Más de 30 casonas históricas restauradas dieron forma a un proyecto de campus patrimonial que integra educación, paisaje y conservación, en uno de los barrios más emblemáticos de la capital.
Por: Tomás Rodríguez Botto
En pleno centro de Santiago, entre la Alameda y la Ruta 5, la Universidad Alberto Hurtado (UAH) consolidó un campus patrimonial más significativos del ámbito urbano-académico en Chile. Se trata de un campus integrado por más de treinta casonas del siglo XIX, restauradas y conectadas mediante una intervención que combinó arquitectura, paisajismo y espacios públicos, transformando un conjunto disperso de edificaciones en un verdadero epicentro urbano.
La iniciativa del campus patrimonial fue desarrollada a lo largo de más de dos décadas, permitió articular un campus de cerca de 44.800 m2, inserto en los barrios Brasil y Yungay —ambos declarados Zona Típica—, donde hoy conviven áreas de docencia, investigación, vida estudiantil, deporte y recreación.
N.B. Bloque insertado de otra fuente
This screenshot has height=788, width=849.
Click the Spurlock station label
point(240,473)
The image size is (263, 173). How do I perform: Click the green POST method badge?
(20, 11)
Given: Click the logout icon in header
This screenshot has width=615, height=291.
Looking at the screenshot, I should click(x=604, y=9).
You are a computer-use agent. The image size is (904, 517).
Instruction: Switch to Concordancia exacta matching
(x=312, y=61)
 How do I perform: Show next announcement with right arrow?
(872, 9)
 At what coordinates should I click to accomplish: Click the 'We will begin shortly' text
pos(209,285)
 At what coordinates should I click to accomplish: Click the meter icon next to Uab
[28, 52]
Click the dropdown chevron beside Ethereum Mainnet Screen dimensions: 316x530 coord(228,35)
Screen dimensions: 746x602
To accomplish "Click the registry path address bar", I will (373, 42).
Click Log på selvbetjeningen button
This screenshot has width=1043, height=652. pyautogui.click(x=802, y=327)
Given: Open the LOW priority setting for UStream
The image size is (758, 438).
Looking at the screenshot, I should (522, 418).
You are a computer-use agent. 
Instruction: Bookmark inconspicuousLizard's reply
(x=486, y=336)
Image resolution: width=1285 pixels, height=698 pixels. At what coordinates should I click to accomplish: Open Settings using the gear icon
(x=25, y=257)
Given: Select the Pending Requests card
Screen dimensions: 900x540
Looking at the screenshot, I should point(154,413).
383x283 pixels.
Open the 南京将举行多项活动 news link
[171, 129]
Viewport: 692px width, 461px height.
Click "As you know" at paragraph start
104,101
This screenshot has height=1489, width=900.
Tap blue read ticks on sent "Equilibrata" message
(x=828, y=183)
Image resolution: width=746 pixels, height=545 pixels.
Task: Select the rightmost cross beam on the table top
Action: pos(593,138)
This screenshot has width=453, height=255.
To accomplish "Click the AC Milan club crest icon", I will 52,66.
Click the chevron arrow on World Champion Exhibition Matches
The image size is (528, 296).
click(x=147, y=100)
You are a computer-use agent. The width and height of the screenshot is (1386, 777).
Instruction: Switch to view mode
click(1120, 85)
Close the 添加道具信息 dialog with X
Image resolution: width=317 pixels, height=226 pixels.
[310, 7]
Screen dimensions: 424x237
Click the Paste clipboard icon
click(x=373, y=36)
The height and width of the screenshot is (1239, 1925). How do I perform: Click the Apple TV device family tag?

El proceso se inició en 2001, cuando la universidad comenzó a conectar inmuebles que hasta entonces funcionaban de manera aislada, incorporando gradualmente circulaciones, patios, iluminación, mobiliario urbano y señalética, siempre con un criterio de respeto por el valor patrimonial del entorno.
“El proyecto va más allá de reafirmar la presencia de la universidad en el centro de Santiago: es un aporte al barrio y un ejemplo de cómo la arquitectura patrimonial puede integrarse con propuestas contemporáneas, no quedando como un museo, sino como un patrimonio vivo que se utiliza todos los días por estudiantes, funcionarios, académicos y quienes visitan nuestras instalaciones”, comenta Alfredo Blanco, director de Operaciones de la Universidad Alberto Hurtado.
El desarrollo del campus contó con la colaboración de las fundaciones Cosmos y Mar Adentro, cuyos aportes fueron clave en la integración del paisaje, la sostenibilidad y la dimensión social del proyecto. Desde Fundación Cosmos, especializada en arquitectura del paisaje y gestión territorial, subrayan el impacto urbano de la intervención en un sector históricamente tensionado por la densificación y la escasez de áreas verdes.
Por su parte, desde una mirada cultural y educativa, la recuperación del campus también busca reforzar la identidad de los barrios Brasil y Yungay, sectores emblemáticos de Santiago que enfrentan hoy importantes desafíos en materia de conservación patrimonial.